Mage makes building data pipelines intuitive through its block-based architecture. Instead of writing complex scripts, you create blocks that handle specific parts of your data workflow. Mage offers a complete data pipeline workflow architecture so you can extract, transform, and load your data to a target in one tool.

Pipeline Types: Mage supports three main pipeline patterns to match your use case:

  • Batch pipelines for scheduled data processing jobs
  • Data integration pipelines for syncing data to and from different systems
  • Streaming pipelines for real-time data processing

What are blocks? Blocks are modular pieces of code that perform specific functions in your pipeline. Each block has a defined purpose:

  • Data loader blocks bring data into your pipeline from various sources
  • Transformer blocks clean, filter, and reshape your data
  • Data exporter blocks send processed data to its final destination

Let’s walk through creating your first batch pipeline step by step.

Steps to build you first pipeline:

Step 1: From the home page click “Pipelines” from the left popout navigation menu

Step 2: Click the green “New pipeline” button

Step 3: Click “Start from scratch”

You’ll notice that you can select from the three main data engineering use cases as described above: batch, data integration, and streaming. For the purposes of this getting started tutorial we will select the batch pipeline option.
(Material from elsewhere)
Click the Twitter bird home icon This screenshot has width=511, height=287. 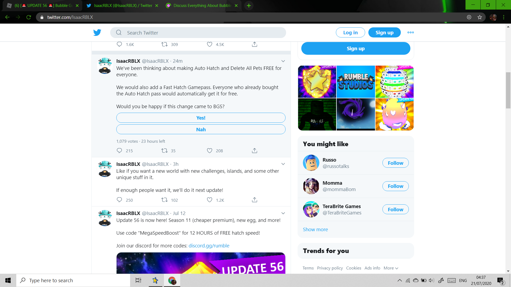pyautogui.click(x=97, y=32)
After you filled in the Name, and optionally completed the Description and Tags click the blue “Create new pipeline” button at the top of the Page. This will take you to the pipeline editor page where we will create our first data_loader block.

Extract data from source systems

The first block we’ll add to out data pipeline is a data loader block. the data loader block is meant to extract data from source systems, whether its cloud storage, an API or database, Mage Pro has a connection for nearly anything.

Steps to create your first block:

Step 1: Click the “Blocks” button located in the upper left portion of the UI

Step 2: A drop down menu will appear, just hover over “Loader“ then select the “Base template (generic)” block under Python.

Step 3: A popup will appear, give the block a name, something like “fetch data” and then click “Save and add”.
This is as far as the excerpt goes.